大肠杆菌表达蛋白有以下两个比较严重的缺陷，1是T7启动子比较强力，诱导表达蛋白的速度过快容易形成没有活性且不可溶的包涵体蛋白；2是由于原核生物体内没有糖基化系统，且体内环境与真核生物不同，不能有效地正确折叠形成正确的二硫键，从而造成蛋白有时虽可溶但没有或者很少有活性。为了克服这几个比较严重的缺陷，本发明在合成基因的同时加入了标签蛋白，S标签能够有效地增加蛋白在大肠杆菌中的表达产量，并且同时能够大幅度地帮助蛋白进行正确折叠，而且蛋白经过特殊蛋白酶切割后能够不残留多余的氨基酸残基。在融合蛋白的N端加入NcoI，C端加入BamHI的酶切位点，经过优化的DNA序列见图1与图2。将该序列与pET-27b(+)均用NcoI与BamHI酶切后进行连接并转化至DH5α菌种中进行扩增（具体见图3）。

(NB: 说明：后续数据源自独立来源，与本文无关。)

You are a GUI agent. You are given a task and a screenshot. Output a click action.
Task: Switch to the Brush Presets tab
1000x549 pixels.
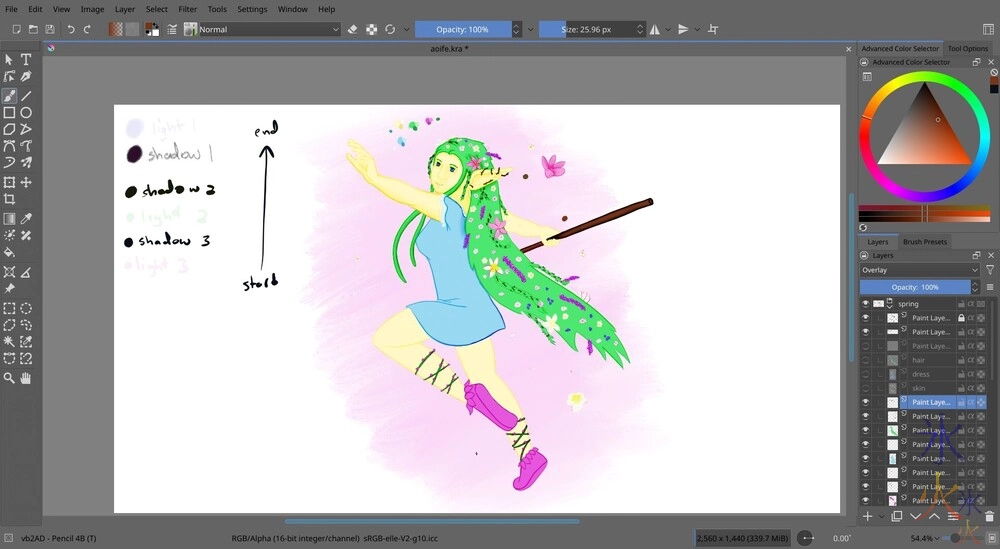(x=924, y=242)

将扩增出的表达载体质粒用化学转化的方式转化至Rosetta表达菌株中。利用该工程菌进行蛋白表达（具体见图4）。

该工艺是在现有的成熟的基因工程技术的基础上进行的改进发明，其中对于EGF基因DNA序列的优化是现今其他人所没有的；同时将标签的高表达性、辅助折叠特性与pET27载体的可靠性、高表达性相结合，表达出具有活性的EGF蛋白，该技术产量高活性好，基本没有蛋白包涵体沉淀，表达出的蛋白全部可溶；表达条件简单，仅为基础培养基，没有过多复杂的操作步骤与配方，成本低廉。另外，由于蛋白上有His组氨酸标签，所以在分离纯化上十分简便，回收蛋白纯度95%以上，实验证明带有His+S标签的蛋白也具有生物活性，如果对蛋白的要求不高可以不去除标签，这样的纯化方式更加简洁，如果对蛋白要求高，可以采用专用蛋白酶进行切割，去掉His+S标签，可以达到不残留氨基酸残基的水平。

实施例1：pET27b(+)-S-EGF重组载体质粒的构建

1、按照图1中所示的序列进行DNA合成。

2、将含有合成的基因（连接在克隆载体上）的细菌（XL10gold）穿刺培养物进行扩大培养，利用质粒提取试剂盒提取出含有S-EGF的质粒（操作按照试剂盒说明书进行）。

3、对提取出的质粒与pET27b(+)载体分别进行酶切。